* Text excerpt:
+ + +
Revenues. Revenues for the year ended June 30, 2019 increased 18% to $1,362.4
million, compared to $1,158.8 million for fiscal year 2018. The increase in
revenues during fiscal year 2019 was driven by strong demand from customers
across the majority of the Company's business units. In particular, Photonic
Solutions experienced a 31% revenue growth from the prior fiscal year 2018,
primarily driven by increased demand from customers in the optical communication
market. Specifically, the segment saw increased demand for ROADM and other
optical communication products addressing the growing deployment of 5G optical
networks. Compound Semiconductors recorded an 8% revenue increase during the
current fiscal year, driven by strengthening demand for SiC substrate products
addressing RF electronics and high-power switching and power conversion systems
for automotive and communication end markets. In addition, this segment also
realized increased revenues from its aerospace and defense products addressing
strengthening demand from customers in the intelligence, surveillance and
reconnaissance markets.
+ + +
* Given entries:
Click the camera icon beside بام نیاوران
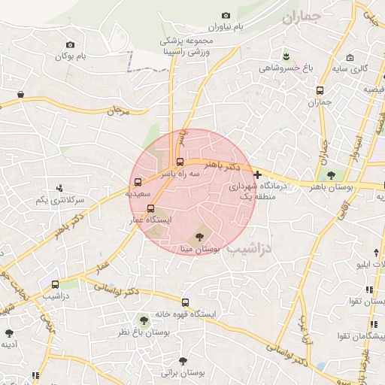[226, 15]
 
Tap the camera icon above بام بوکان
[70, 45]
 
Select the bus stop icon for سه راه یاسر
[179, 161]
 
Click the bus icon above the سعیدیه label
[137, 181]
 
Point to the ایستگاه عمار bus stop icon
[150, 208]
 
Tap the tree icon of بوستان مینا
[199, 236]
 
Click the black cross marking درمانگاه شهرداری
[258, 174]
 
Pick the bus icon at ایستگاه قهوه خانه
[186, 303]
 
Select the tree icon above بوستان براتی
[182, 361]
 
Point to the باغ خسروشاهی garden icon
[285, 56]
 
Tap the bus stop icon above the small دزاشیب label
[55, 285]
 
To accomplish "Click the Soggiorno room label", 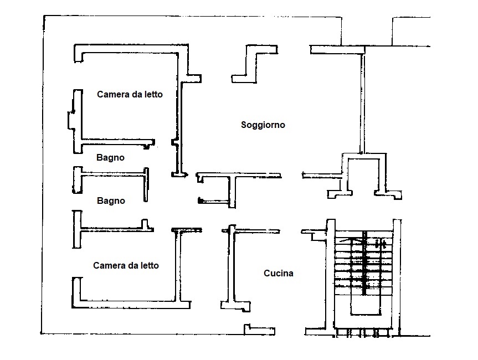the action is [x=263, y=125].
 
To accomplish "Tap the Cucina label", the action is [x=278, y=273].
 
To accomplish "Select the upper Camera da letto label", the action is [x=130, y=95].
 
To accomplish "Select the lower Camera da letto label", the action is [x=126, y=265].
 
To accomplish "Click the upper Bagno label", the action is [x=110, y=158].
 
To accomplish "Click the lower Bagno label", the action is [x=111, y=201].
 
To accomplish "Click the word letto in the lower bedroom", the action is [x=150, y=265].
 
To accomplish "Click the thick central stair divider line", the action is [x=364, y=263].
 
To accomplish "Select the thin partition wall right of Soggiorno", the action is [x=362, y=104].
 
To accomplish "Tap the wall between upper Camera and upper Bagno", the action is [x=117, y=142].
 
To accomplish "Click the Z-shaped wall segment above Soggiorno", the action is [x=255, y=64].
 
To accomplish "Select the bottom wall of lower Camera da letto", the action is [x=131, y=304].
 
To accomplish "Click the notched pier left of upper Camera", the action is [x=75, y=121].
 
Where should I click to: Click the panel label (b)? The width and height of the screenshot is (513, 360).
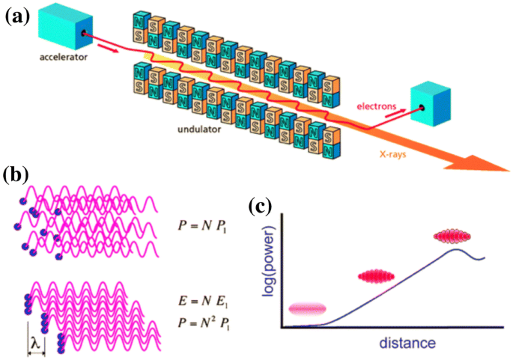16,176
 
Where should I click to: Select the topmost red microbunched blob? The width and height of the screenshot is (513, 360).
455,237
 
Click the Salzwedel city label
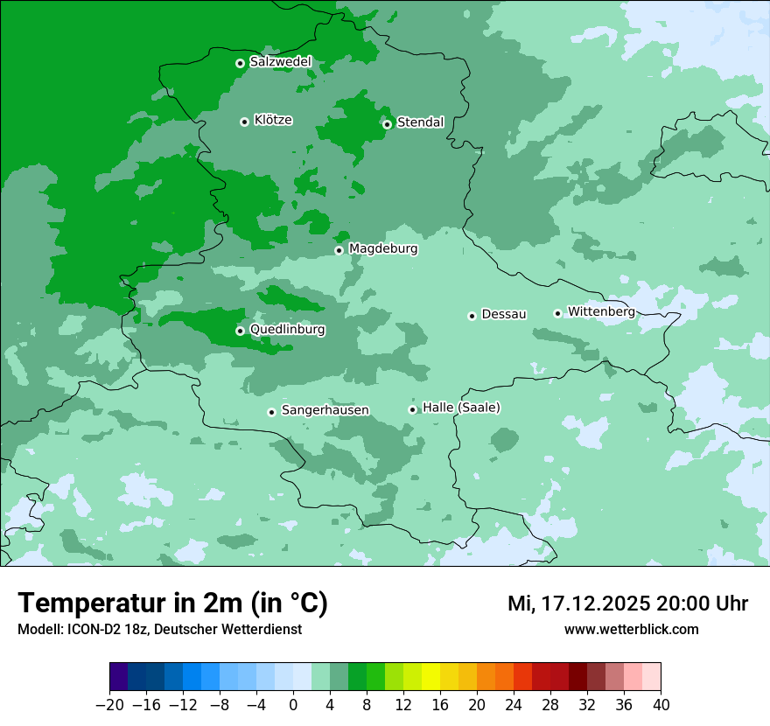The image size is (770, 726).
+ + +
* Task 1:
Decide whether each statement below agrees with the passage on fiscal 2019 revenues. Answer yes or no for each, and quote the words of the passage that decide it.
(a) Photonic Solutions grew its revenue by 31% over fiscal year 2018.
(b) Compound Semiconductors recorded an 18% revenue increase in the current fiscal year.
(c) Total revenues for fiscal year 2019 were lower than those for fiscal year 2018.
* Task 2: Carry the passage on fiscal 2019 revenues forward, beginning right after its last sentence.

* Expected answer 1:
(a) Yes: "Photonic Solutions experienced a 31% revenue growth from the prior fiscal year 2018"
(b) No: "Compound Semiconductors recorded an 8% revenue increase during the current fiscal year"
(c) No: "Revenues for the year ended June 30, 2019 increased 18% to $1,362.4 million, compared to $1,158.8 million for fiscal year 2018"

* Expected answer 2:
Gross margin. Gross margin for the year ended June 30, 2019 was $521.3 million,
or 38.3%, of total revenues, compared to $462.2 million, or 39.9% of total
revenues, for fiscal year 2018. Gross margin as a percentage of revenues
decreased 160 basis points compared to the prior fiscal year despite the 18%
increase in revenues during this same period. The Company's Photonic Solutions'
gross margin was negatively impacted by a shift in product mix to lower margin
products while Compound Semiconductors experienced under-absorption of
manufacturing costs for its 3D Sensing product line due to continued delays in
the program and underutilization of capacity.
Internal research and development. Company-funded IR&D expenses for the fiscal
year ended June 30, 2019 were $139.2 million, or 10.2% of revenues, compared to
$116.9 million, or 10.1% of revenues, for fiscal year 2018. The increase in IR&D
expenses is primarily due to the Company continuing to invest in new products
and processes across all its businesses including investments in 5G technology,
3D Sensing and other engineered material applications. IR&D expenses as a
percentage of revenues were consistent between both fiscal years, and the
Company anticipates this percentage to continue to range between 10% and 15% of
revenues as the Company continues investing in new product and process
development.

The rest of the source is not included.